I've been running OpenClaw's components in separate VMs on a Proxmox cluster, but I wanted to tighten things up further at the container level. The orchestrator and tool executor are the two components that *really* shouldn't have the same level of system access. While network segmentation is your first line of defense, seccomp-bpf is a solid last-ditch filter for syscalls.
Here's my approach for creating restrictive seccomp profiles for each component. The goal is to block any syscall that isn't strictly necessary for their operation, reducing the attack surface if one gets compromised.
**Orchestrator Profile (openclaw-orchestrator.json)**
The orchestrator mainly needs to talk to the network, manage some in-memory state, and spawn the tool executor. It doesn't need filesystem writes outside its own logs.
```json
{
"defaultAction": "SCMP_ACT_ERRNO",
"architectures": ["SCMP_ARCH_X86_64"],
"syscalls": [
{"names": ["epoll_wait", "accept", "read", "write"], "action": "SCMP_ACT_ALLOW"},
{"names": ["socket", "connect", "bind", "listen"], "action": "SCMP_ACT_ALLOW"},
{"names": ["clone", "waitpid", "kill"], "action": "SCMP_ACT_ALLOW"},
{"names": ["brk", "mmap", "munmap", "mprotect"], "action": "SCMP_ACT_ALLOW"},
{"names": ["clock_gettime", "getpid", "gettid"], "action": "SCMP_ACT_ALLOW"}
]
}
```
Key restrictions here: no `execve` (it shouldn't be executing random binaries), no `ptrace`, no `setuid` families.
**Tool Executor Profile (openclaw-tool-executor.json)**
This one is trickier. It needs to execute various tools (like `curl`, `nmap` in the security context) via subprocesses, which requires `execve`. But we can heavily restrict what it does afterwards.
```json
{
"defaultAction": "SCMP_ACT_ERRNO",
"architectures": ["SCMP_ARCH_X86_64"],
"syscalls": [
{"names": ["execve", "wait4", "clone"], "action": "SCMP_ACT_ALLOW"},
{"names": ["read", "write", "open", "close", "fstat"], "action": "SCMP_ACT_ALLOW"},
{"names": ["socket", "connect", "getpeername", "getsockname"], "action": "SCMP_ACT_ALLOW"},
{"names": ["brk", "mmap", "munmap"], "action": "SCMP_ACT_ALLOW"},
{"names": ["getuid", "getgid", "getpid", "arch_prctl"], "action": "SCMP_ACT_ALLOW"}
]
}
```
Notably, I'm blocking `ptrace`, `personality`, `setns`, and `unshare`. The tool executor shouldn't be modifying namespaces or debugging other processes.
**Deployment Notes**
* Apply these with Docker using `--security-opt seccomp=/path/to/profile.json`.

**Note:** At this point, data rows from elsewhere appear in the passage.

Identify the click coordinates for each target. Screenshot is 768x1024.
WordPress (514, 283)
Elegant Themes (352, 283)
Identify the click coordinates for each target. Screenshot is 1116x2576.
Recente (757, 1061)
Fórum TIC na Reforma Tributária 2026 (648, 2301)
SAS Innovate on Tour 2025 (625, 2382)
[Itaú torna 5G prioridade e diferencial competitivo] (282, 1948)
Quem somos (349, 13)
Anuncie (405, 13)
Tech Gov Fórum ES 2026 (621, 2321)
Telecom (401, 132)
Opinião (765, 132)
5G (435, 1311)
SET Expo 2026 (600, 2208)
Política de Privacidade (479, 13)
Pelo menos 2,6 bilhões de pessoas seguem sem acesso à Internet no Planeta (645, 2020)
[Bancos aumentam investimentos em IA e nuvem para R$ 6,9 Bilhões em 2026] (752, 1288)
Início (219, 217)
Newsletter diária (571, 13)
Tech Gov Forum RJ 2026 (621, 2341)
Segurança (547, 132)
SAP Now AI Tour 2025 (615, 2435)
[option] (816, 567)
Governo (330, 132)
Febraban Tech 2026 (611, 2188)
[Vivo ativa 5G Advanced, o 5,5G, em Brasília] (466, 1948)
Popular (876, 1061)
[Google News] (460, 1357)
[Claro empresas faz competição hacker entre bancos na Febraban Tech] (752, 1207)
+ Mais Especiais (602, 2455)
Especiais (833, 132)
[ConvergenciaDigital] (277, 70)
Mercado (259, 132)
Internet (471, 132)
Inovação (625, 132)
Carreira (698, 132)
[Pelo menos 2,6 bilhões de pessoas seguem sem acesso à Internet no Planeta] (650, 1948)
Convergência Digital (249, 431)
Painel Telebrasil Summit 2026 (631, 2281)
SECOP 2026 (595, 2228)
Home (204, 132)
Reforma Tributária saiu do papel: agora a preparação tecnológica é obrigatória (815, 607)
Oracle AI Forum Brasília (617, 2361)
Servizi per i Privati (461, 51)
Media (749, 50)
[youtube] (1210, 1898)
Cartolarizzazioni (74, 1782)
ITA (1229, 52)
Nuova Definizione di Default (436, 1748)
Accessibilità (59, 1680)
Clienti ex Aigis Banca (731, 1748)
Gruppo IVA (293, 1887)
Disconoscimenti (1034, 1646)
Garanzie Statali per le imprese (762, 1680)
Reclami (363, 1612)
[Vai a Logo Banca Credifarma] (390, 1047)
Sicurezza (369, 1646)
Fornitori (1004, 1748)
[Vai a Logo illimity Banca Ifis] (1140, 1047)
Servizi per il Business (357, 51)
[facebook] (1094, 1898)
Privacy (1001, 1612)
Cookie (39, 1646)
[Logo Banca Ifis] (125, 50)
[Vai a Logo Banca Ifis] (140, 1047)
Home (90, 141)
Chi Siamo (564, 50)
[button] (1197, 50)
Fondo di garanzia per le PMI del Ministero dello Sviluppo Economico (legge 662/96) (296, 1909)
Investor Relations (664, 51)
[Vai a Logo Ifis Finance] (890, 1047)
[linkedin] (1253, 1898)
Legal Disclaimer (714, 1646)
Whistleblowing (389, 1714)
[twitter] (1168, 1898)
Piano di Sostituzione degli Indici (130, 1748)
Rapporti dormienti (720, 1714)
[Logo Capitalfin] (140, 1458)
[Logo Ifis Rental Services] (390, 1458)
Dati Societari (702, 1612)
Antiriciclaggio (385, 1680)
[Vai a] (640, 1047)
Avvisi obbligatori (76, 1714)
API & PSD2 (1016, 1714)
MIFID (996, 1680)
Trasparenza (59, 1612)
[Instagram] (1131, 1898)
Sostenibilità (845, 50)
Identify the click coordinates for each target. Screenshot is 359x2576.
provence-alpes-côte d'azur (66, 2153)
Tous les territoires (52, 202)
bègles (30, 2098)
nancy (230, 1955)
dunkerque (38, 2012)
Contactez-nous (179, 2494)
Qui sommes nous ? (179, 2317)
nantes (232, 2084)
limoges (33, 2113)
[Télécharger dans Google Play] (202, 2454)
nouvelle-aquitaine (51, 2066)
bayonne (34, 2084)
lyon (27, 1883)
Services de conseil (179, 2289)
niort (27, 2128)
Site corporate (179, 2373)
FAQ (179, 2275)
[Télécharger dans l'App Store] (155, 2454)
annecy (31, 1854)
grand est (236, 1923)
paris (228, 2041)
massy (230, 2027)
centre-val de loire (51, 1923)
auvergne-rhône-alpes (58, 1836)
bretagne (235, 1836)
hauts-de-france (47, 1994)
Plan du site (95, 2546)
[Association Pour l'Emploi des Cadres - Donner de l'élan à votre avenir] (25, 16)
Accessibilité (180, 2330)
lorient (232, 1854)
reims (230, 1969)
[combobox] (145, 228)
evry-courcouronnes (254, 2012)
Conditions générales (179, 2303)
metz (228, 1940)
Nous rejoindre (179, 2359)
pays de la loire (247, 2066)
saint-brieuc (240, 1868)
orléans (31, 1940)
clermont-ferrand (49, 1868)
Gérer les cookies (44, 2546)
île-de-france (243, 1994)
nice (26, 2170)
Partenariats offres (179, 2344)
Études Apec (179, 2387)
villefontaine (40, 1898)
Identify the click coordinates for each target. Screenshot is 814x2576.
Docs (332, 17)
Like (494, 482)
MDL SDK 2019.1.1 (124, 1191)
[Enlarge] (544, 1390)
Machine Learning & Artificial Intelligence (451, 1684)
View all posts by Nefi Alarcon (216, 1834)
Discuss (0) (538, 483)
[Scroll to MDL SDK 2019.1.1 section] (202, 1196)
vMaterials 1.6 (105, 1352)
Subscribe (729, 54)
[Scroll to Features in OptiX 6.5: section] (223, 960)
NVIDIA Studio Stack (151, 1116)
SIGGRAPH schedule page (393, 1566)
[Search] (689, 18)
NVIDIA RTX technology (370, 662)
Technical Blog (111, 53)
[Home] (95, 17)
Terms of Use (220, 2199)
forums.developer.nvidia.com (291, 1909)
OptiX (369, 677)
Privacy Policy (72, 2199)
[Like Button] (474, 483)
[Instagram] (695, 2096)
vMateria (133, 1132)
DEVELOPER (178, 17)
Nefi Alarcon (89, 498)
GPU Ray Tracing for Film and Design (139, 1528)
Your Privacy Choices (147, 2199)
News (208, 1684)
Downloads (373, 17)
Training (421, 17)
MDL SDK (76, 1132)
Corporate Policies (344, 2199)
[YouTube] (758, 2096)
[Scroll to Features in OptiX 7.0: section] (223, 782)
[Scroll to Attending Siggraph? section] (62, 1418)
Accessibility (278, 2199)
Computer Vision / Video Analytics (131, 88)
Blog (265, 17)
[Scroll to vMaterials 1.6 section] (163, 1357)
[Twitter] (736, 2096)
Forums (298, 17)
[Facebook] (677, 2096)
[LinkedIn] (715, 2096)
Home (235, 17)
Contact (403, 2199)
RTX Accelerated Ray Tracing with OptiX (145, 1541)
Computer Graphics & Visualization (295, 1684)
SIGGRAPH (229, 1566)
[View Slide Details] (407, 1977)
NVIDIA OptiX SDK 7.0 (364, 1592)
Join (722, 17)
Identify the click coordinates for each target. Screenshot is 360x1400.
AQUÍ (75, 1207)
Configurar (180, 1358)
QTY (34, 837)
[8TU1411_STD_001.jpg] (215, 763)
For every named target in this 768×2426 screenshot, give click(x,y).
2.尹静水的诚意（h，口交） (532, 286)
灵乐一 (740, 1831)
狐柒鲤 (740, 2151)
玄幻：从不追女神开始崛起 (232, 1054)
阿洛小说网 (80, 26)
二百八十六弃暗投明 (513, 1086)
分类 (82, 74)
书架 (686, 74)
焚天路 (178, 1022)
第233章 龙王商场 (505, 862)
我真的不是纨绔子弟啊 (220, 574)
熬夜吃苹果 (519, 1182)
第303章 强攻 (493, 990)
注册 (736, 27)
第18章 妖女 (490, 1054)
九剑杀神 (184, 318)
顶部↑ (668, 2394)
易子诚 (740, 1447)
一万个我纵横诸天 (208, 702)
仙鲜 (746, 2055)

* In Kubernetes, use the `seccompProfile` field in your Pod securityContext.
* **Test thoroughly!** Start with an audit (`SCMP_ACT_LOG`) to catch any missing syscalls for your specific toolset before moving to `SCMP_ACT_ERRNO`. A blocked syscall will manifest as a cryptic permission error.
The boundary between these two components is critical. If the orchestrator is compromised, you don't want it to be able to spawn a shell. If the tool executor is compromised, you want to limit its ability to escalate or pivot. These profiles are a baseline—you'll need to adjust based on the specific tools you're allowing the executor to run.
Has anyone else built similar profiles? I'm particularly curious about handling edge cases where a tool (like a network scanner) needs a more unusual syscall.
-- Ray
Self-host or die.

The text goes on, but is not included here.